Among the earliest Carolinians to be clearly identified as Irish, he wrote, was Dr. John Brickell of Edenton, physician to Gov. Richard Everard and compiler of the "Natural History of North Carolina," printed in Dublin in 1737. By 1741, 12 Roman Catholics lived in North Carolina, and the first known Catholic priest, Patrick Cleary, arrived in 1784.

"The Irish ... often were as proud of their descent as if they had been members of the peerage," Powell wrote. "Books bearing armorial bookplates of Irish families from 18th century North Carolina families survive in the North Carolina Collection in the University library in Chapel Hill."

The largest influx of Irish into the state was in the form of Protestants -- largely Presbyterian but also Anglican -- who became known as "Scotch-Irish" or "Scots Irish," since their ancestors originated in Scotland. So many thousands of these people entered the colony by around 1750 that the assembly created the new counties Johnston, Granville, Anson, Orange and Rowan.

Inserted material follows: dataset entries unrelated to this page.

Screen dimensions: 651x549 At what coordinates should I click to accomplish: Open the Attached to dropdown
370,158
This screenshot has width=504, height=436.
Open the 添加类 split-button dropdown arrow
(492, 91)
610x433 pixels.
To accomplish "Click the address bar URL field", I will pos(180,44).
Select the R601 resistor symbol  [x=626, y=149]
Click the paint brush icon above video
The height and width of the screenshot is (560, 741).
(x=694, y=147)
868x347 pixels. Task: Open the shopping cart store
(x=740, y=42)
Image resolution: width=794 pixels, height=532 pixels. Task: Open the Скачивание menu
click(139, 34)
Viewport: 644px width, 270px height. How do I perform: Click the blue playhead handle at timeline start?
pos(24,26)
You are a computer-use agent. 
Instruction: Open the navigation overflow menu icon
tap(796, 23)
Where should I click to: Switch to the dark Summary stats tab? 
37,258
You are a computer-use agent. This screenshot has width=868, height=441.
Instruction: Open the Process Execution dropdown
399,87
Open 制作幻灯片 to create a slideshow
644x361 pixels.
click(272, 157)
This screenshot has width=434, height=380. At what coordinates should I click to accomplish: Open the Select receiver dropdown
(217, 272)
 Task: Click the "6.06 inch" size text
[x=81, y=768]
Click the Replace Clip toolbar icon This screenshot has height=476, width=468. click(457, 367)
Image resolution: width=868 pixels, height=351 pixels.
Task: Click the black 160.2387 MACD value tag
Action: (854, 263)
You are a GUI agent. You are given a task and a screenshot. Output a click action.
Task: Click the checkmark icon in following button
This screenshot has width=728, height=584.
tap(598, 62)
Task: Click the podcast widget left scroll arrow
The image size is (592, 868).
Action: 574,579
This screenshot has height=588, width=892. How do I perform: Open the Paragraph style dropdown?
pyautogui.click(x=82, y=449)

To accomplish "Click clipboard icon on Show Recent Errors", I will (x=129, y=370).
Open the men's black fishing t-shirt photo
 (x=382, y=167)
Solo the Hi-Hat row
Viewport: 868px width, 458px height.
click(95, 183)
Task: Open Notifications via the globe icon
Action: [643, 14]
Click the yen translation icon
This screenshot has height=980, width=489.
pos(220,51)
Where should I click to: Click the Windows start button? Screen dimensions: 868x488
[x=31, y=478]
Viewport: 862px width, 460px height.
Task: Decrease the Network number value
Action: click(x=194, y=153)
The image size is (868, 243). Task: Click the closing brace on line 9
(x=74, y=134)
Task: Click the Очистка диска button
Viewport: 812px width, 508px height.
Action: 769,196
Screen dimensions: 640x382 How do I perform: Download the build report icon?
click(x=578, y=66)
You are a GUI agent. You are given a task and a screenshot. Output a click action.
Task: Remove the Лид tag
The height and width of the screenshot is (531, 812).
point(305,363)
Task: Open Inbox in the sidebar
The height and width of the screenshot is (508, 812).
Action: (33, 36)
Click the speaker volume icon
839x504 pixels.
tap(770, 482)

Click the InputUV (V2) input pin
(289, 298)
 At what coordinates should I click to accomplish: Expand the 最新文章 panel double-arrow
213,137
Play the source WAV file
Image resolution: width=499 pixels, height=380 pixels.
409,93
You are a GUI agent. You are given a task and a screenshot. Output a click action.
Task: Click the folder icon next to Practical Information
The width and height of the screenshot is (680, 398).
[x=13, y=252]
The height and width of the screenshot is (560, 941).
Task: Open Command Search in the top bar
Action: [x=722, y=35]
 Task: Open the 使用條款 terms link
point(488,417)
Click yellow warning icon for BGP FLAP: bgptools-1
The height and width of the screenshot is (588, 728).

"By the second half of the 19th century it was customary for writers to denigrate the Irish while at the same time often lauding the Scotch-Irish as wholly Scottish," the UNC-CH historian wrote. "Their hyphenated name, it was said, merely indicated that they had once lived in Ireland. In the late 20th century, however, this practice was generally abandoned in favor of regarding the Scotch-Irish as one people -- an amalgamation of the two."

Before the American Revolution, Powell said, colonial officials often referred to the settlers as Irish, and they were not offended except when confused with Roman Catholic Irish. Writers, educators and politicians later frequently mentioned how much the United States owed its success to the Scotch-Irish.

In his 1920 book on the subject, the first archivist of the United States, N.C. historian R.D.W. Connor, said the "Scotch-Irishman was domestic in his habits and loved his home and family; but we know also that he was an unemotional being, seldom giving expression to his affections and accordingly presenting to the world the appearance of great reserve, coldness and austerity.

"He was loyal to his own kith and kin, but stern and unrelenting with his enemies. He was deeply and earnestly religious, but the very depth and earnestness of his convictions tended to make him narrow-minded and bigoted. He was law-abiding so long as the laws were to his liking, but when they ceased to be he disregarded them, quietly if possible, forcibly if necessary."

The Scotch-Irishman was independent, self-reliant, opinionated, aggressive, brave and unafraid of death in battle, Connor said.

"In short, in both his admirable and his unadmirable traits, he possessed just the qualities which were needed on the Carolina frontier in the middle of the 18th century."

An unscientific examination of his own six-volume "Dictionary of North Carolina Biography," Powell said, revealed that subjects bearing known Irish or apparent Irish or Scotch-Irish names dominate the listings.